CONTINUED PROFESSIONAL EDUCATION REQUIREMENTS
All CPAs must continue their accounting education to maintain licensure after it is obtained. In the field, they call this Continued Professional Education (CPE) and it is required each year, but the amount varies from state to state. The CPE Reporting Period is also different in each state. In Alaska, the period is from 1/1 to 12/31 biennially ending on odd years. General requirements for CPE include 80 hours, with a minimum of 20 per year for those two years. There is also an annual CPE in ethics requirement for most states including Alaska. The requirement, in this case, is four hours in the area of accounting professional conduct and ethics.
For those accountants who teach on the topic in college or university, they can receive 30 CPE hours per year for teaching. Credit is equal to presentation plus preparation. Preparation is limited to two times presentation and repeat instruction is only accepted if the material is substantially changed. They can also receive 20 hours maximum for authorship on any published material, such as accounting textbooks, work on state boards publications et cetera. For those CPAs who have gone back to school for more accounting education, one semester hour equals 15 CPE hours, and even non-credit courses, each classroom hour will equal one qualifying hour.
Alaska accepts CPE credits for programs offered by National Registry sponsors.
BEST CITIES IN STATE TO WORK AS AN ACCOUNTANT (SALARY)
Content Source: BLS Data
Not long after the new millennium, various accounting oversight organizations decided to change the longstanding rules about interstate work options for CPAs. Previously, you were required to work in the state you were licensed, as an attorney might. After 2007, federal regulations made it so CPAs in Alaska could easily maintain clients from Boise to Culver City. This is coming in handy particularly for those corporate clients may have firms or offices all over the U.S., or for the individual client who is telecommuting to a state, neither they nor the CPA lives in. The regulating and oversight bodies who passed this regulation are the AICPA and NASBA.
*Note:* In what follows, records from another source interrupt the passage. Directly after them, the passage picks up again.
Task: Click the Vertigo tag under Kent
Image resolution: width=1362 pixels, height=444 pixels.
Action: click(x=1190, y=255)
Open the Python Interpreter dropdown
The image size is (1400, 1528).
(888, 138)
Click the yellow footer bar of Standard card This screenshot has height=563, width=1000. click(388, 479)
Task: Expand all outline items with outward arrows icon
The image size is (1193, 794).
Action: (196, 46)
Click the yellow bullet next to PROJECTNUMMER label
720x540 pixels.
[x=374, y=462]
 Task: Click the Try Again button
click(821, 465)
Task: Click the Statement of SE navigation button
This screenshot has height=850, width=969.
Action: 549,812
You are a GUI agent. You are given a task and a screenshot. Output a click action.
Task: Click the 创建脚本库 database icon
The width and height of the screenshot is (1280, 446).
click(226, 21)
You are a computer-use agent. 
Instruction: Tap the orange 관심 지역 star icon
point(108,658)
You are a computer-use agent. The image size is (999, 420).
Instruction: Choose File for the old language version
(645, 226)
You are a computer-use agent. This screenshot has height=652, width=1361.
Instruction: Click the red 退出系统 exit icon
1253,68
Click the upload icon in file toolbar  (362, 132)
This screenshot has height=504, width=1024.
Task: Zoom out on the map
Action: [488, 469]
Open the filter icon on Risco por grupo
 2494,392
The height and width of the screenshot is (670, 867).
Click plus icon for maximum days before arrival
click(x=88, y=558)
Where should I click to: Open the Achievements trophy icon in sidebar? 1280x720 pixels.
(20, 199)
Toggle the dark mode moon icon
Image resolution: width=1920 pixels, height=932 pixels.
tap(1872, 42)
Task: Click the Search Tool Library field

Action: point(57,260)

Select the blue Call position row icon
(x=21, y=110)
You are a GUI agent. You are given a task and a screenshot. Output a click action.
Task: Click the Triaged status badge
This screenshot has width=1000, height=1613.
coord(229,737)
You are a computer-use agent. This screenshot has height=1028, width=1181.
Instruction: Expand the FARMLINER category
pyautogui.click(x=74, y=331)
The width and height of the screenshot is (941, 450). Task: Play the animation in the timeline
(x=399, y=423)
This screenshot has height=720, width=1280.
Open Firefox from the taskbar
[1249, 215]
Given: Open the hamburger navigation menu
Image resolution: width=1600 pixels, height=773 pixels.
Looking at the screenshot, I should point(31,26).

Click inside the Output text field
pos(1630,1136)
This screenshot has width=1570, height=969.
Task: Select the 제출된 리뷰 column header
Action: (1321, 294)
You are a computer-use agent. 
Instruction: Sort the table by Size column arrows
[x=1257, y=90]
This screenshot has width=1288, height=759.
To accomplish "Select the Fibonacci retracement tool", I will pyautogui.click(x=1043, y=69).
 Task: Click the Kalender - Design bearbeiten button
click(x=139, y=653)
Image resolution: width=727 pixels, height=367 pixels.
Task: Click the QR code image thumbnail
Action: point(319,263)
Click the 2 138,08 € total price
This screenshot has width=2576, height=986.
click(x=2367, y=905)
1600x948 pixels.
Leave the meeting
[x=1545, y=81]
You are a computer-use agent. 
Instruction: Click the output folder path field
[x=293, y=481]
The process is called “mobility” and the change in laws referred to as the Uniform Accountancy Act (UAA). Now, instead of CPA licensing being like a State Bar membership, only valid where issued, CPA licenses behave more like driver’s licenses, functional across state borders. Unique to Alaska, CPAs must apply for and receive a “reciprocal license” to practice in the state if they passed the CPA exam, and are licensed in a different state. They can complete an Authorization for Interstate Exchange of Examination and Certification Information application and send to their home state, who then sends it on to Alaska.